12.02.2017

Stone's Throw








Skylark Elizabeth took her first Way-Too-Cold-and-Windy-and-We-Were-All-Severely-Underdressed Walk the other day.  Truth be told, she told me she'd rather not do any walking, so I carried her, instead.




Our destination was the tiny cemetery a hill away, for the chief purpose of climbing a few gloriously thick-limbed trees. The bigger girls have been riding their bikes there during Run Around Outside time, but I told Annika she couldn't climb the trees unless I was present, not because I'm a mean mother, but because anyone who happened to drive past at 12:30 and see three school-age girls climbing trees in a cemetery might call the truant officer. 














This cemetery is populated mostly by people who died before the Civil War began, and it was overgrown and neglected until the man who lives across the road began faithfully tending it (I've only seen it tended because he's been doing this for as long as I can remember).


This headstone had already been buried in the roots of the tree that grew up beside it.







 Birdie reading headstones.











We'll have to make rubbings of many of the stones in order to read the text, but this stone was etched deeply and clearly enough for Lucinda to notice a similar name.





It's a sobering headstone and epithet at the bottom, but Luci was tremendously cheerful about it.
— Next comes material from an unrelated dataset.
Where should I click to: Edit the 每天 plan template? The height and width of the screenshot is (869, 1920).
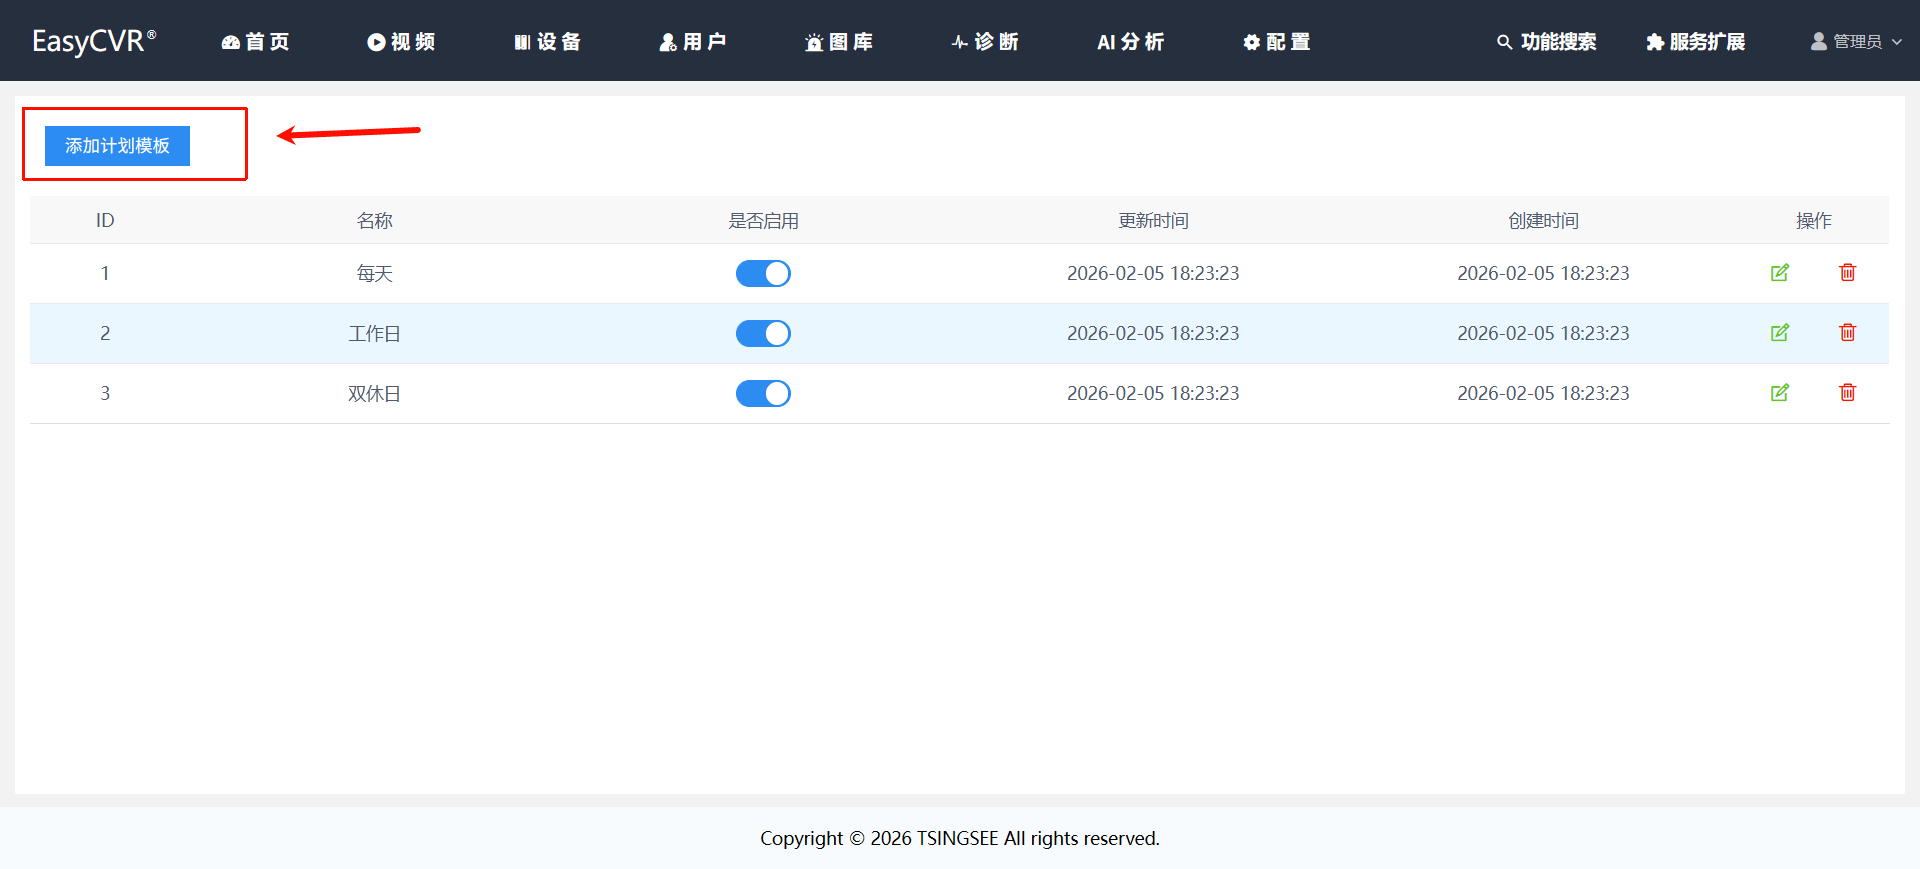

Guess who carried the camera home for me, taking a few (dozen) pictures along the way.  Yup.  This lovely girl.
















2 comments:

  1. I love old cemeteries too! What does the inscription say on Lucy's headstone? We found some interesting headstones in Arkansas last September. Some of the were quite funny because the headstone carver couldn't spell very well, but others were sad because they were young people and children.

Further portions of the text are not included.